Eiri eut un sourire mauvais.
- Bien sûr que si, rétorqua-t-il. Nous avons conclu un marché.
- Alors non, répliqua Shûichi d'un air furieux. Si tu veux qu'on soit amis, tu peux toujours te brosser.
Sur ces mots, il s'éloigna. Cette fois ci, Eiri ne tenta pas de le retenir. Cela aurait été inutile. Il soupira. Pourquoi fallait-il qu'il se comporte toujours ainsi avec ce garçon ? C'était plus fort que lui. Eiri avait un sale caractère, il en était conscient. Il s'en accommodait plutôt bien, en général. Mais ce garçon, Shûichi, lui donnait parfois envie de changer. De s'améliorer. C'était étrange.
Une main se posa sur son épaule, le tirant de sa rêverie. Eiri tourna la tête.

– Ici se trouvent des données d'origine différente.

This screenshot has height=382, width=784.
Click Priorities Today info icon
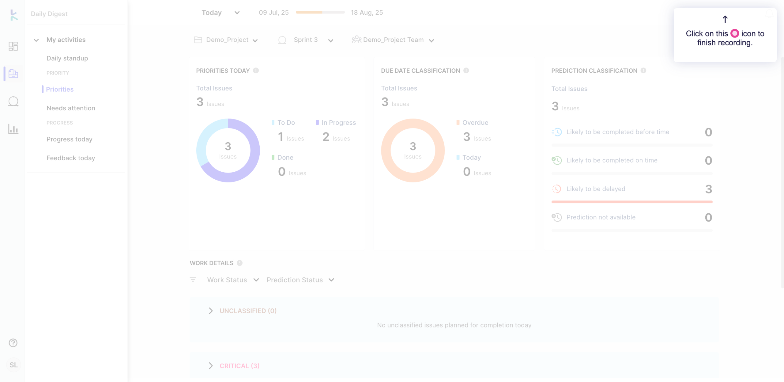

C'était Tôma, qui le regardait en souriant.
- Alors, tu t'entends bien avec le petit Shindô ? Gloussa-t-il.
- Pas vraiment, non, rétorqua amèrement Eiri.
- Ah bon ? Cela a l'air de t'attrister, fit remarquer Tôma.
- Alors là, pas du tout, répliqua Eiri, piqué au vif. Je m'en contrefous pas mal !
Tôma haussa les sourcils.
- Ne t'énerve pas, mon petit Eiri ! Je me fais du souci pour toi, tu sais ?
- C'est inutile, je me porte très bien, dit Eiri en écrasant sa cigarette.
- Vraiment ? Fit Tôma, inquiet. J'ai l'impression que tu ne t'es pas fait beaucoup d'amis. Excepté ce Nakano. Un garçon très bien, soit dit en passant.
- Il y a Shaolan, aussi, précisa Eiri.
- Oui, c'est également un garçon bien. Mais à part ces deux là et ton frère ?
Eiri ne répondit pas.
Tu sais, je pense que tu devrais devenir ami avec le petit Shindô. Penses y, dit-il. Sur ces mots, il ébouriffa affectueusement les cheveux d' Eiri et s'en alla.